Task instructions:
Continue the news article about the death of Will County Board member Frank Stewart from the point where it stops.

Text block:
* BEGIN *

The loss of a long-time community advocate took Will County by surprise Thursday after County Board member Frank Stewart was found dead in his Joliet home.

Colleagues called the late 66-year-old politician passionate but gentle, and they said he ran for posts on the county board and a local school board simply to help others.

“Anyone he could help, he reached out to them,” said cousin Yvette Foster. “Young and old. Everyone.”

Fellow county board members learned the news Thursday as they gathered for a monthly Forest Preserve District meeting. Stewart was absent, and his fellow 8th District representatives – Herb Brooks and Denise Winfrey of Joliet – asked each other if they’d heard from him.

“That was a red flag,” Brooks said.

That’s because Stewart loved the county board, he said. Friends and family said they hadn’t spoken to him since Saturday. So Foster, who works for the county, said she asked her aunt to check on him Thursday morning.

Stewart lived alone, county officials said, but had one son as well as family in Ohio, California and Washington, D.C. He was a diabetic, and he was on a waiting list for a kidney transplant. Still, the Will County coroner’s office couldn’t offer an official cause of death Thursday afternoon.

Winfrey, who learned the news from Will County Board Chairman Jim Moustis, said she was “caught totally by surprise.”

“Frank has been an institution in the district,” Winfrey said. “I mean that in the best possible way. He has been steadfast about supporting the district.”

And his colleagues said the board’s minority whip looked out for the best interests of Will County, regardless of party politics.

“Frank was a good guy,” Brooks said. “He didn’t argue. He didn’t fuss. He didn’t fight.”

* END *

Entries shown:
* BEGIN *

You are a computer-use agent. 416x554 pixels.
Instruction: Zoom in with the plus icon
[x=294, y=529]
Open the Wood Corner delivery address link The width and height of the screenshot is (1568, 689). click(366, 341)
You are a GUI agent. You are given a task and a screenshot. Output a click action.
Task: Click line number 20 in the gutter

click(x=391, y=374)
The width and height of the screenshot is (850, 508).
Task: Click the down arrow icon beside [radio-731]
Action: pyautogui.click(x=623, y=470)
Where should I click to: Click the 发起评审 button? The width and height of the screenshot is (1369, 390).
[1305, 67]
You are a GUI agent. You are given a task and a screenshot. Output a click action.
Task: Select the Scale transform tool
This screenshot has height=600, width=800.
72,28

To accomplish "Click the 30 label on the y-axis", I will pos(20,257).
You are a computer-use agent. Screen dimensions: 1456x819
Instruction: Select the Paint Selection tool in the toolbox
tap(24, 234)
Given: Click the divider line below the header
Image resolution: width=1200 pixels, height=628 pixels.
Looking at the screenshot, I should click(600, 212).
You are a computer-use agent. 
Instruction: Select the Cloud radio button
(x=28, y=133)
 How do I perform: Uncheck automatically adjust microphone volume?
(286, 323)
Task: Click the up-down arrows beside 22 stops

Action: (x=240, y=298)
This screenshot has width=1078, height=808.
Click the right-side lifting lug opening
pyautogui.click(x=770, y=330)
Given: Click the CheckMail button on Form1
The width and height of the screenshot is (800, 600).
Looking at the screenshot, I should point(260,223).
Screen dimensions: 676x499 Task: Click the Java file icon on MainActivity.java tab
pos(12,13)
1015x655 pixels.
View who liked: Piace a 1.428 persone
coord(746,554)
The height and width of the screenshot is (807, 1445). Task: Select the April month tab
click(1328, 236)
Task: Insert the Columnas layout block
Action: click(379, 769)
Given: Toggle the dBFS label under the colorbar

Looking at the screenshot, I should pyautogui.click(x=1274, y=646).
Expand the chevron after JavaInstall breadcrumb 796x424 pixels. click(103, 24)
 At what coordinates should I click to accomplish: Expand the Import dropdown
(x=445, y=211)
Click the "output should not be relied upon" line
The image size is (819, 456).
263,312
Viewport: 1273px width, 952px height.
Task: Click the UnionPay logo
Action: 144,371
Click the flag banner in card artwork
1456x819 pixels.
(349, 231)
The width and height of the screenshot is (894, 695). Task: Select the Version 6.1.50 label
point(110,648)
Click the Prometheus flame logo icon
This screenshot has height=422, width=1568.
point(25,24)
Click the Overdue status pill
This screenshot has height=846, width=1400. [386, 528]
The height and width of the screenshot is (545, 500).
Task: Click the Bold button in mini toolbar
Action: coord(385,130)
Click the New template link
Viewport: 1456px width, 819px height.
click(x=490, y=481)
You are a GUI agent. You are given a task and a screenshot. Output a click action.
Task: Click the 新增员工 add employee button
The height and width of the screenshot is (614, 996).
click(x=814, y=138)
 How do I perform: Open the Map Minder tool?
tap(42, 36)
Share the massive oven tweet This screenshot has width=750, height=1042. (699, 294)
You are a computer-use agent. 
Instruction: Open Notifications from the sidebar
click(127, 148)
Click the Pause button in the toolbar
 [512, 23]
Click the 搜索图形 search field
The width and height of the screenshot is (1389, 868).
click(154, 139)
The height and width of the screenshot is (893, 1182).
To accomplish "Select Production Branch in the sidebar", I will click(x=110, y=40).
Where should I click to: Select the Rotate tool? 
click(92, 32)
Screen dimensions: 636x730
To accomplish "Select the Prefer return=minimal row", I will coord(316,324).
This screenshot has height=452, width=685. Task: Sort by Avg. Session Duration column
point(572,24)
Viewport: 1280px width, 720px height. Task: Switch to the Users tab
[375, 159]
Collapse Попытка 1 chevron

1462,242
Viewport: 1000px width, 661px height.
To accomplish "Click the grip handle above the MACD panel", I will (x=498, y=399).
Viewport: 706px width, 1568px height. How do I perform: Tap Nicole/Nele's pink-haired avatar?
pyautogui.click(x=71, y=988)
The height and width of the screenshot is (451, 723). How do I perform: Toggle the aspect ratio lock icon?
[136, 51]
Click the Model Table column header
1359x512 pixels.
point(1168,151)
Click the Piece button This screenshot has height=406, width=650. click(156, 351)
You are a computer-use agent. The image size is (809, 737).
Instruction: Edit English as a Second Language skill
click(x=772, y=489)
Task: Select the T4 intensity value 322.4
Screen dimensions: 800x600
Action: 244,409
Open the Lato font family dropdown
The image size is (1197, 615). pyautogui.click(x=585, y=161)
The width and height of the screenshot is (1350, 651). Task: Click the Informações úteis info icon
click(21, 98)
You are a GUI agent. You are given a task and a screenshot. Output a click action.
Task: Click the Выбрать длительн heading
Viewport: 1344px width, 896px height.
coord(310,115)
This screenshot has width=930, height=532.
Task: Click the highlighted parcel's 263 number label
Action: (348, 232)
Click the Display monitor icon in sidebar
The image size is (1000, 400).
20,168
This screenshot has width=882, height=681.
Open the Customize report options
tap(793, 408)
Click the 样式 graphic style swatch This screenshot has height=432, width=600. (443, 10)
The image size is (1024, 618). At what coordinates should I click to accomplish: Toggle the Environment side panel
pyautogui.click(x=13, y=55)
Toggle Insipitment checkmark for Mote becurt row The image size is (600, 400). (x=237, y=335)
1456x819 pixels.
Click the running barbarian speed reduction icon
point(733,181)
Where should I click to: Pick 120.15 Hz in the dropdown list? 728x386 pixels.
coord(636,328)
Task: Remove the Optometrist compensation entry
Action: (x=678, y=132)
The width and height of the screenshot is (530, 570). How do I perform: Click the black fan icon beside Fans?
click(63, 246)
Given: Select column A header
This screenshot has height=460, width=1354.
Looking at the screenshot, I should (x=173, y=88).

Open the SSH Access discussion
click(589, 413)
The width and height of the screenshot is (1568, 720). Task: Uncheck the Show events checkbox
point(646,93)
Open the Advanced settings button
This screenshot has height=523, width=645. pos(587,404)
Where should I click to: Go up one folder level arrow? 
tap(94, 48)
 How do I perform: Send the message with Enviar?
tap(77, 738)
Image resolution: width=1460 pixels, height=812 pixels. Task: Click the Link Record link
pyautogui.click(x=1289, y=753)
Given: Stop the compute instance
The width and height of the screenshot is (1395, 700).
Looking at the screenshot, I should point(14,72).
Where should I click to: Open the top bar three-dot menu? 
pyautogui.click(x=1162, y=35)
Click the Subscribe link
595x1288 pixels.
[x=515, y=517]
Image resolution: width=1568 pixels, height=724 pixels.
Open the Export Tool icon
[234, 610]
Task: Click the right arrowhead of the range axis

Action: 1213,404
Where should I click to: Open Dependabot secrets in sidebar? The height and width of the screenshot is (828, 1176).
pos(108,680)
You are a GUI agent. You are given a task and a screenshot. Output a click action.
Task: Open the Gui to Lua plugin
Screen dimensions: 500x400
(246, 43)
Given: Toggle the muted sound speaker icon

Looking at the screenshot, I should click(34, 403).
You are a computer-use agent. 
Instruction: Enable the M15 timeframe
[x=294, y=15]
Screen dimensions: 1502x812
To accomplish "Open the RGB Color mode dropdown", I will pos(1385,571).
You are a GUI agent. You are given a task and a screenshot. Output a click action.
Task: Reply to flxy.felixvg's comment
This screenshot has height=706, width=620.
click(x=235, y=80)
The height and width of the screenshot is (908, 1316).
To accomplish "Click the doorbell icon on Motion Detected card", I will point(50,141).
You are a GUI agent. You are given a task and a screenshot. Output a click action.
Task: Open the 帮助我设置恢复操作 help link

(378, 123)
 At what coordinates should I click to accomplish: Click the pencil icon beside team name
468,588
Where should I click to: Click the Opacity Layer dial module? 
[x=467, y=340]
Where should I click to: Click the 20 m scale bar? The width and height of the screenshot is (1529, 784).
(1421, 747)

* END *

Reply to the task:
Stewart joined the Will County Board in 1996. He also served on the Joliet Grade School board from 1987 to 2005. He’s listed as a member of the National Association of Counties’ health committee, because he was particularly passionate about the issue of health care.

“He just liked it,” former county board member Margie Woods said. “That and the school board. He had a passion for people, you know? He wanted to see them do well.”

He lived in a modest blue home in the 200 block of Siegmund Street, where neighbor David Partak said Stewart would bring children to help clean up the yards. Stewart was also a long-time member of Mount Zion Baptist Church, where he sang in the choir.

By day’s end, Stewart’s death had prompted several reverent statements from local officials. Moustis called Stewart a “gentle man” with a surprisingly broad political network. Will County State’s Attorney Jim Glasgow said Stewart “had an abiding faith in the political process and an unwavering respect for his colleagues, regardless of their political affiliations.”

And finally, Will County Executive Larry Walsh said Stewart’s passion for health care and education benefitted all Will County residents.

“Our thoughts and prayers go out to Frank’s entire family during this time of sorrow,” Walsh said. “He will be greatly missed, as a friend and colleague.”